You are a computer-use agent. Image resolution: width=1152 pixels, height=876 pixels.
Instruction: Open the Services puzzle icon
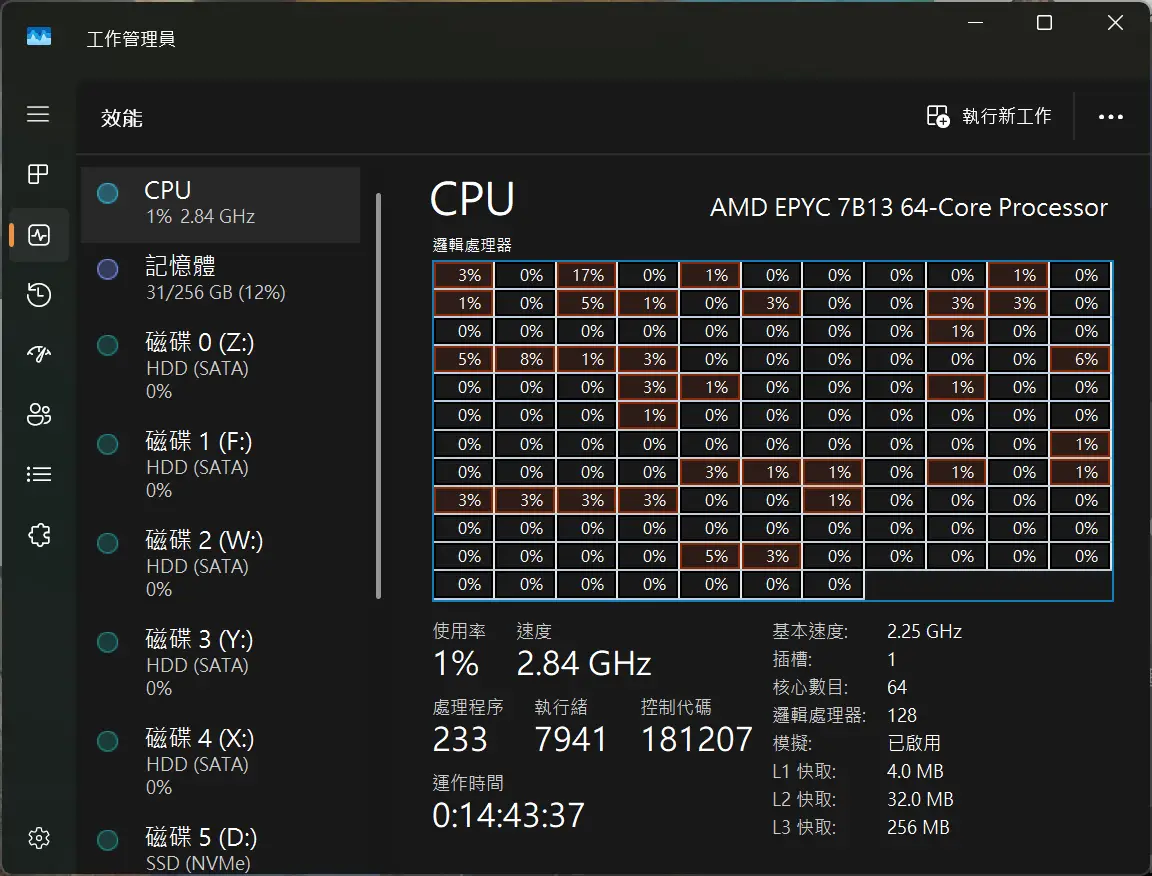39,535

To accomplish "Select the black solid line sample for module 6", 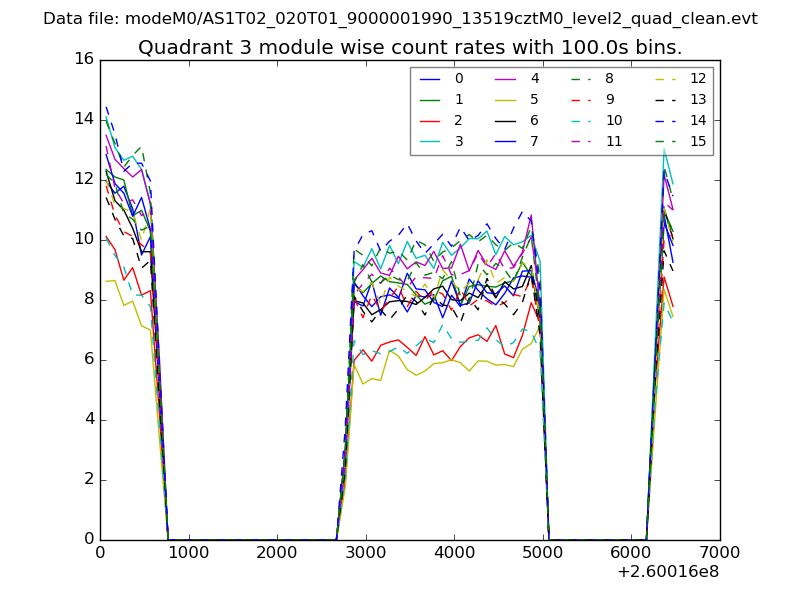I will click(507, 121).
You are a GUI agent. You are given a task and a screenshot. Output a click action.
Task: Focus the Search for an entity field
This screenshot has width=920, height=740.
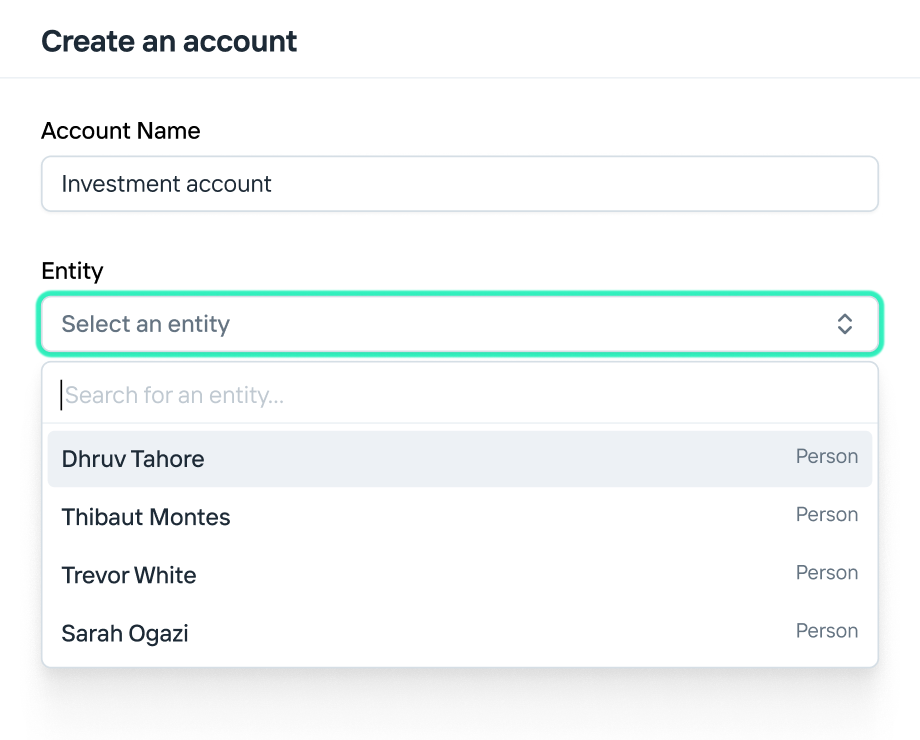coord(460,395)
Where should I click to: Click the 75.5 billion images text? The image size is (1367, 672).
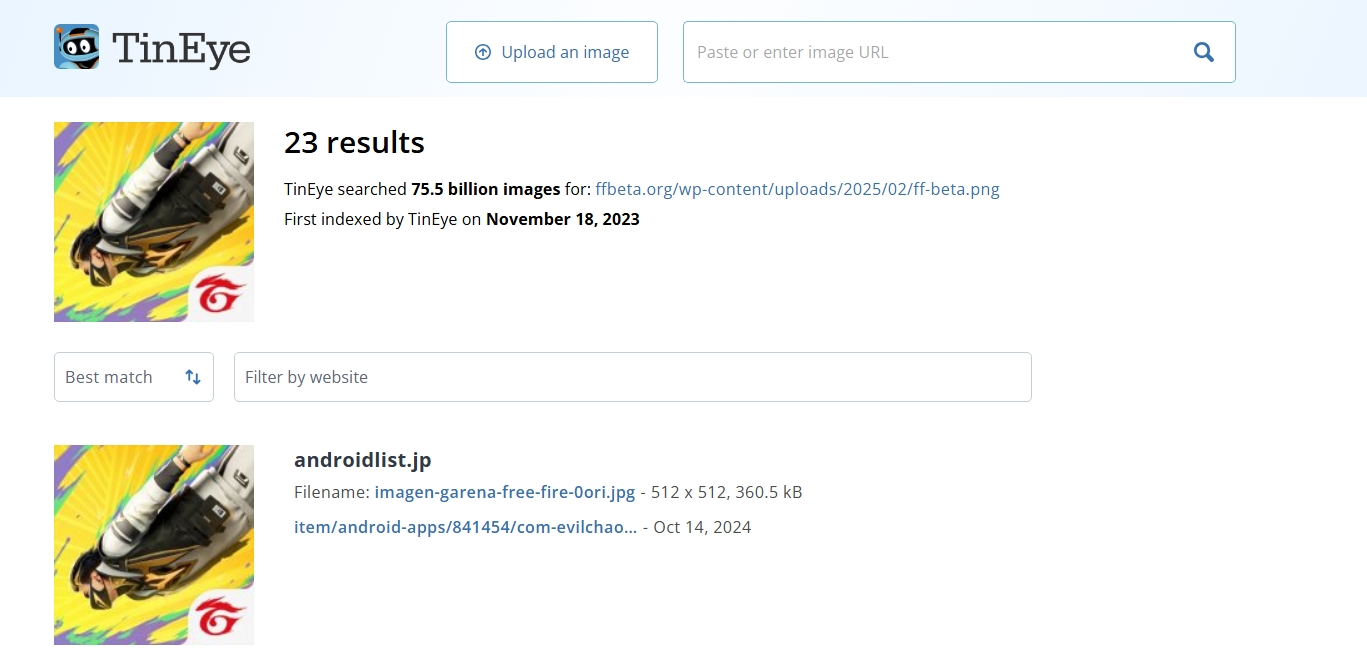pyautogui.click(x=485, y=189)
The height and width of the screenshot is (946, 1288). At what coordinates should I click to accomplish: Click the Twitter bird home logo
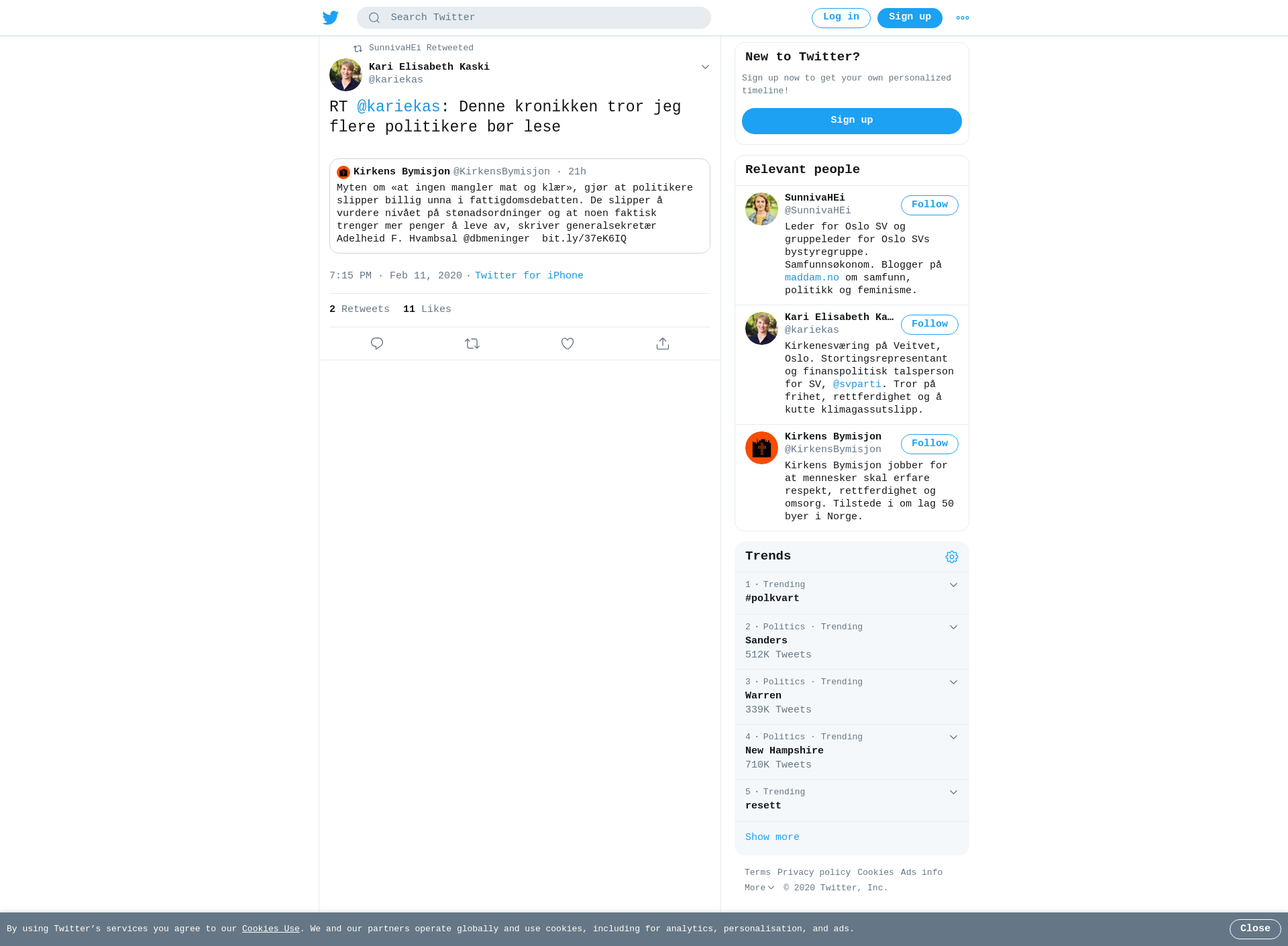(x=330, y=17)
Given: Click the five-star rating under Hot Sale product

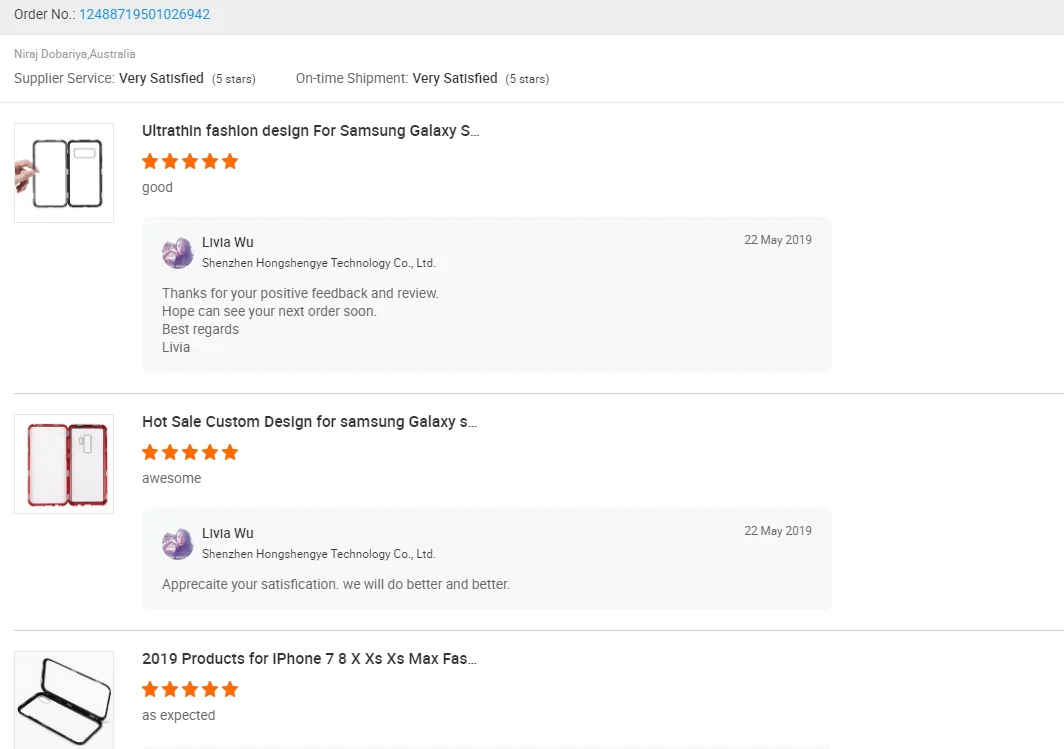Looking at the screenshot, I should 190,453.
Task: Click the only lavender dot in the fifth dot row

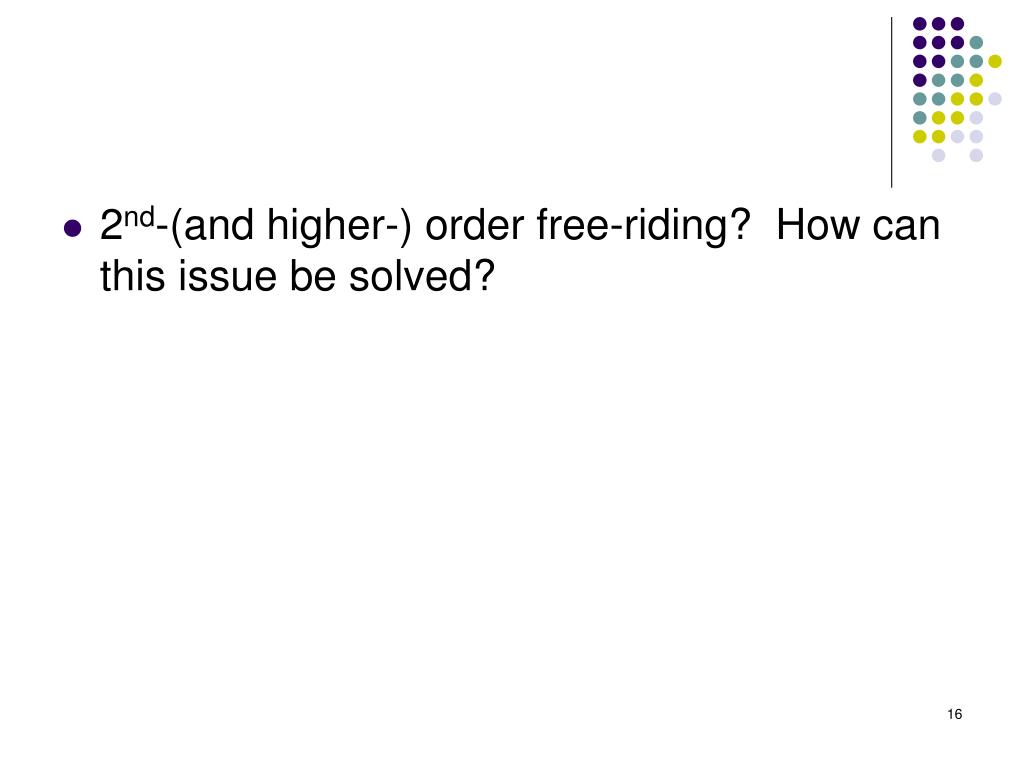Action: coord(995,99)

==================================================

## YOUR ASSIGNMENT:
Nothing but the lines from the one containing "Given: Click the" to the last line of the records should be returned, exactly as they appear and without pictures.

## SOLUTION TO THIS TASK:
Given: Click the five-star rating under Hot Sale product

Looking at the screenshot, I should 190,453.
Task: Click the only lavender dot in the fifth dot row

Action: coord(995,99)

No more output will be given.